A Jet Airways India Ltd. aircraft prepares to land at Chhatrapati Shivaji International Airport in Mumbai (Photographer: Dhiraj Singh/Bloomberg)

Jet Airways Pilots Defer Agitation Plan Citing Border Tension

Jet Airways (India) Ltd.’s domestic pilots body National Aviators Guild deferred its proposed agitation from next month in view of the developments on the nation’s Western borders.

The Naresh Goyal-founded airline has 1,600 pilots, over 1,100 of whom are unionised and represented by the NAG.

Pilots had on Monday said that they would not perform additional duties and wear black bands from March to protest against salary delays. The airline has been delaying salaries to its pilots along with engineers and senior management since last August.

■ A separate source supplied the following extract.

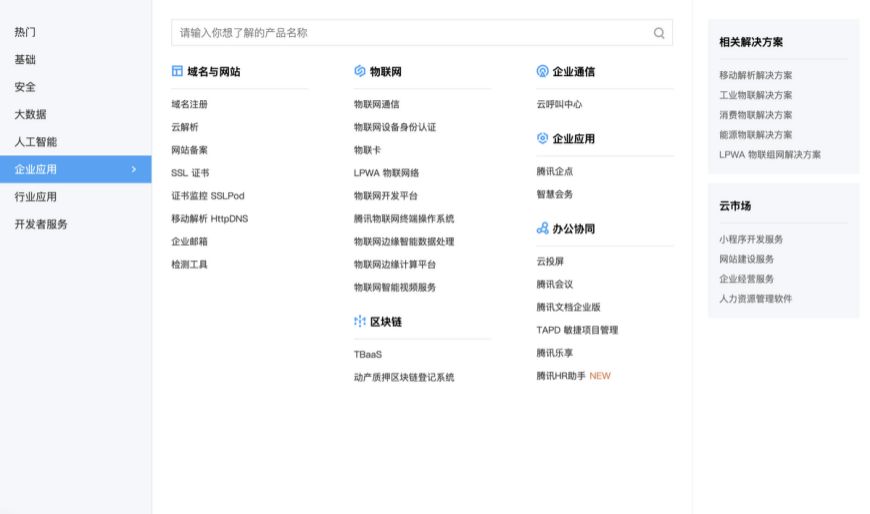Open 小程序开发服务 in 云市场
This screenshot has width=870, height=514.
click(x=751, y=239)
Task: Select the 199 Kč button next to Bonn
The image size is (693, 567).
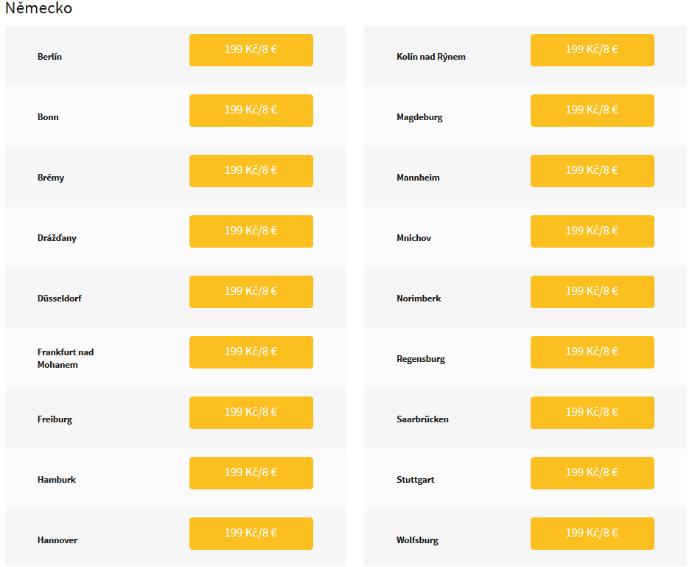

"As you are aware, we were planning a flight safety period from March 1. Everything, however, needs to be done at an appropriate time. The country is in a state of high alert following the events across the border. At a time like this, we need to stand united with the rest of the country," NAG said in a communication to its members.

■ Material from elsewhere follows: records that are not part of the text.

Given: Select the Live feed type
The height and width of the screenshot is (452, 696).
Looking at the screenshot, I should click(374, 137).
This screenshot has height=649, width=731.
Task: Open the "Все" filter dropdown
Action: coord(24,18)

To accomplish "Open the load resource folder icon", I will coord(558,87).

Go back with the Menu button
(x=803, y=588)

"All are informed that the flight safety period and the black band protest has been called off till further notice," the guild added and expressed hope that all its members will see the reason in deferring the protest call and stand united behind the decision.

Meanwhile, the airline on Tuesday paid the balance 25 percent of the November salary and 12.50 percent of the December salary.

In a communique sent to pilots, NAG had on Monday said 25 percent of November salary along with 12.5 percent of December salary would be processed in February.

Also read: Jet Airways, Etihad Say Jet Will Re-Emerge As Viable, Robust Airline

Jet Airways has a debt of nearly Rs 8,200 crore and needs to make repayments of up to Rs 1,700 crore by March-end.

In the three months to December 2018, the airline reported the fourth consecutive quarterly net loss of Rs 732 crore. Due to liquidity crunch, the airline has defaulted on payment of principal and interest to a consortium of domestic banks besides payments to lessors and a section of employees.

On Feb. 14, the airline board approved a bank-led provisional debt resolution plan, whereby lenders would become the largest shareholders in the airline owning up 51 percent equity. But the plan is yet to get the final nod.

Its shareholders had last Thursday also approved conversion of debt into equity and other proposals during the extraordinary general meeting.